Dans cette interview préliminaire qui ouvre le spectacle sensible et délicat d’Angélique Clairand et Eric Massé, co-directeur.ices du Théâtre du Point du Jour à Lyon, l’écrivain prend la parole tandis qu’une voix off s’immisce dans sa tête, nous invite à suivre en parallèle ses digressions intérieures. Vertigineuse entrée en matière qui nous cueille immédiatement et nous met sur la voie dramaturgique qui régira la suite : la mise en abyme du réel dans la fiction, du passé dans le présent. Adapté à quatre mains par Angélique Clairand et Eric Massé, rompus au travail en binôme, le livre éponyme de Philippe Besson (paru en 2017) brouille la frontière entre vérité biographique et fiction romanesque et nous invite à naviguer entre les années 80, berceau de l’adolescence, des premiers émois amoureux et de la prise de conscience de son homosexualité, et aujourd’hui, alors qu’il est désormais un auteur publié et reconnu, invité à s’exprimer dans les médias.
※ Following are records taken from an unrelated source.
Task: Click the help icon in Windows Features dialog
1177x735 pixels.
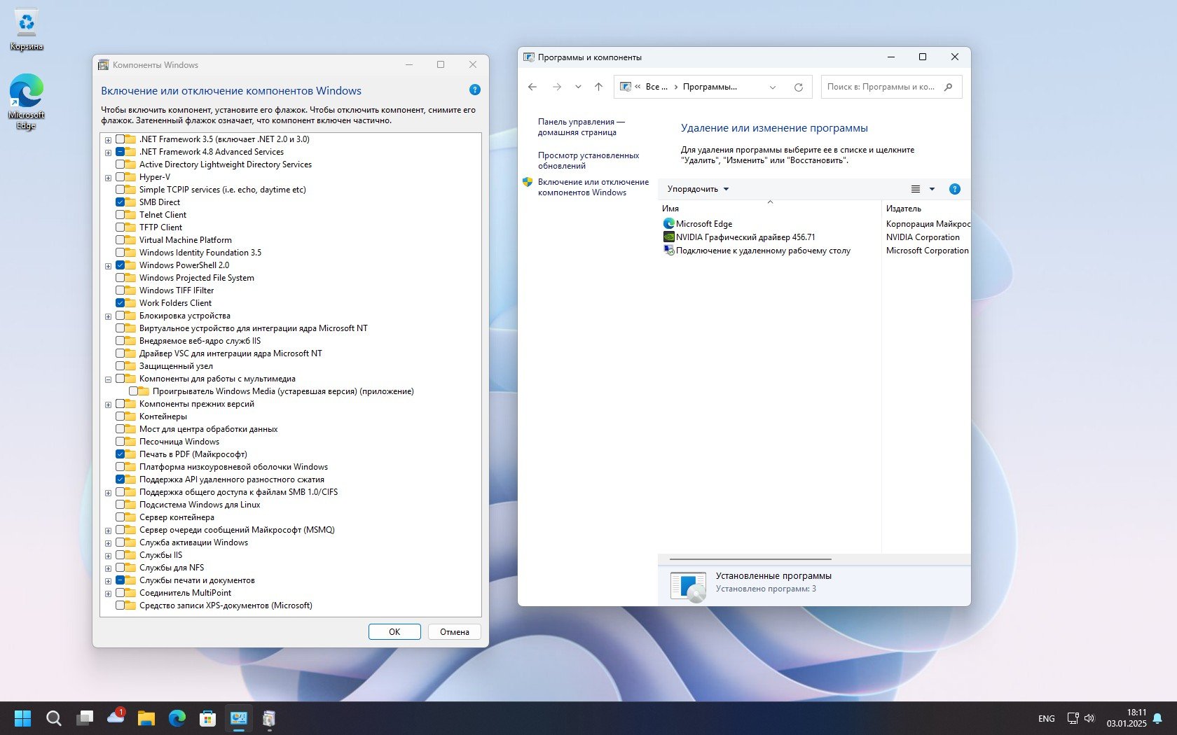Action: (x=474, y=90)
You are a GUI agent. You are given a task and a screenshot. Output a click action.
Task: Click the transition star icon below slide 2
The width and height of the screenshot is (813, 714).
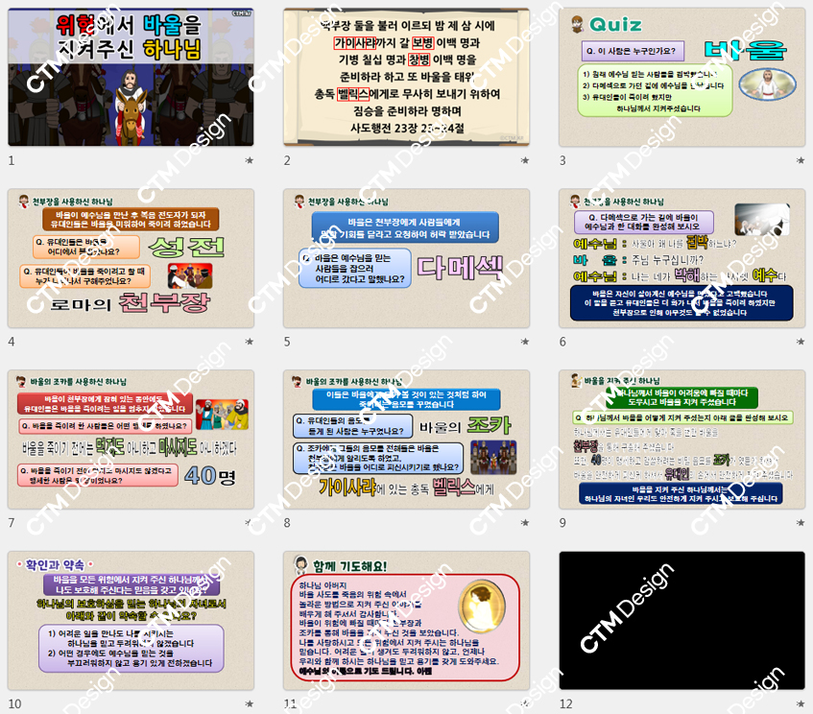pos(525,161)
Grâce à un dispositif scénographique ingénieux, jouant de décors amovibles, d’effets de transparence, de projections vidéo, du hiatus esthétique d’une époque à une autre (notamment dans les costumes et les accessoires), le spectacle avance en rebonds permanents entre souvenirs de jeunesse et présent, entre visible et caché, pour reconstituer la trajectoire d’un amour avorté. Face à Philippe, le bon élève, celui qui partira et s’en sortira, Thomas, fils de paysan, pieds et poings liés à son milieu d’origine et soumis à la loi du silence. Dans ce hiatus déchirant et ces parcours de vie aux antipodes, le spectacle créé du lien, il tisse sa trame en équilibre sur deux temporalités sans jamais nous perdre, à coup d’ellipses et de superpositions, jouant sur le dialogue éventré qu’opère la mémoire. Sur un rythme alerte et tendu, égrainant son chapelet d’émotions (on passe véritablement du rire aux larmes, de l’humour à la mélancolie, de la légèreté à la gravité) et de musique live (composition musicale pénétrante signée Bertrand Gaude, ponctuée de tubes de l’époque, de Bronksi Beat à 99 Luftballons de Nena en passant par le répertoire engagé de Goldman ou les tubes de Téléphone), de références revendiquées, de L’Homme blessé de Chéreau à La Femme d’à côté de Truffaut, en influences latentes (en l’occurrence l’œuvre de Didier Eribon, le cinéma de Téchiné, Duras), le spectacle met en récit des problématiques sociétales fortes, la stigmatisation de l’homosexualité en milieu rural, la menace planante du Sida, le poids du déterminisme social, la culpabilité des transfuges de classe, sans être ni didactique ni moralisateur.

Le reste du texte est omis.